Episode 7 : Etrangeté urbaine


La nuit avait presque aboli le souvenir de cette étrange journée durant laquelle je découvrais que ma ville avait été vendue à une multinationale. Le succès avait été immédiat, si bien qu'une foule de gens avaient investi les places et les rues. 

Ce n'est qu'en me mettant à la fenêtre, ma tasse café fumant aux creux des mains, que tout m'est revenu. J'ai sauté dans mon jean et je suis descendue à la boulangerie ! J'avais rendez-vous avec Elvis Presley !

Je n'avais pas vraiment saisi l'avantage que pouvait représenter une ville privatisée et vouée aux nouvelles technologies. Cependant, mes impressions étaient bien mitigées : il semblait que l'on pouvait difficilement échapper aux créatures iA qui avaient envahi les lieux. Mais quel bénéfice en tirer, véritablement ?

Dans la boulangerie, tout le monde ne parlait que de cela. La boulangère, d'ordinaire, trouvait toujours quelque chose à dire sur la météo. Mais là, peu importe qu'il fasse frais pour un mois de juillet ! Les clients n'avaient cessé de l'étonner depuis l'ouverture : il y en avait un qui avait serré la main de De Gaulle, un autre qui avait fait la bise à Brigitte Bardot ! Jeune, s'était empressé de préciser le monsieur tout émoustillé. 

La boulangère était ravie de faire son service, accompagnée de Johnny Hallyday. C'était un rêve de gamine, me dit-elle, en me tendant mes deux croissants et ma baguette. 

On était clairement dans un monde de fous, puisque chacun dans sa bulle voyait qui il désirait voir sans que cela dérange les rêves des autres. J'avais donc Elvis Presley à mes côtés. 

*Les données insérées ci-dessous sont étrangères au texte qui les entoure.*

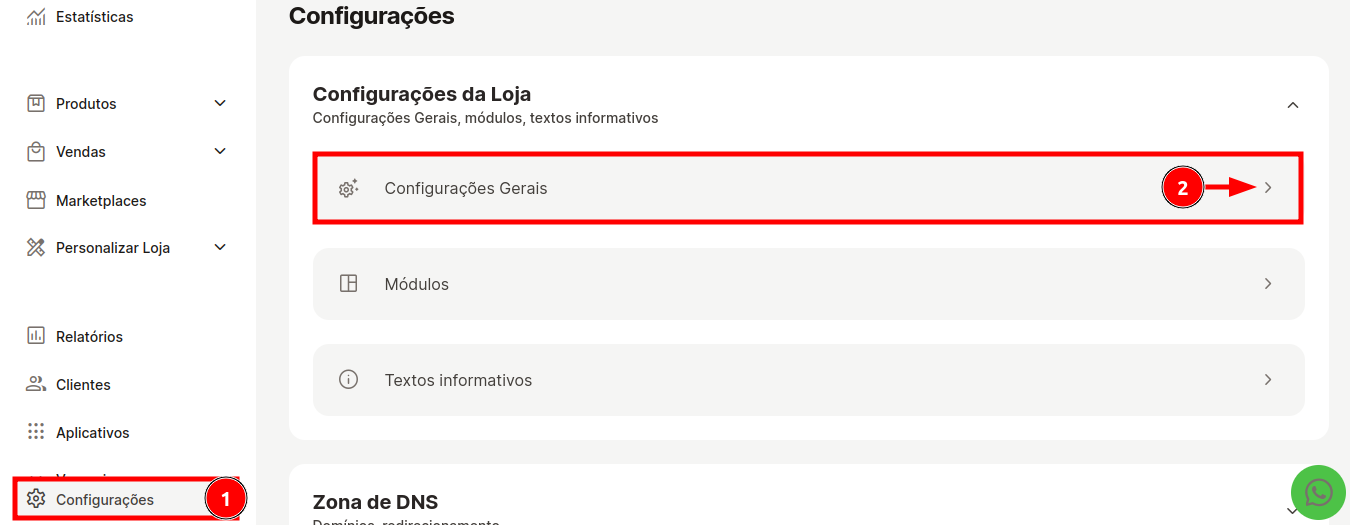The width and height of the screenshot is (1350, 525).
Task: Expand the Vendas submenu chevron
Action: [221, 151]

Je lui ai dit bonjour et il m'a répondu, sans une once d'accent du Tennessee. J'ai trouvé ça suspect : je lui ai dit, d'ailleurs. "Vous parlez drôlement bien le français, dites donc, c'est pas tellement crédible." Il y a eu un léger tremblement de l'image, ou de l'hologramme, je ne sais pas comment tout cela fonctionne techniquement, comme quand une télé à tube cathodique se réajustait, vous savez. Et il a parlé avec un accent américain à couper au couteau. Et sa voix était plus vraie que nature. Je lui ai dit : "Au moins, vous voyagez, comme ça, le Colonel* vous le permet enfin ?" Il a ri, et il m'a dit que tout était permis avec la société You-TOP-iA et que je pouvais lui demander ce que je voulais : "Une petite chanson pour accompagner vos croissants ?" Ça m'a semblé stupide, là, au milieu du magasin ! Pour les autres clients, j'étais en train de parler toute seule. La boulangère me tendait d'ailleurs le terminal de paiement depuis une bonne minute. Heureusement, Johnny devait lui murmurer "Que je t'aime" à l'oreille. Elle affichait un sourire béat.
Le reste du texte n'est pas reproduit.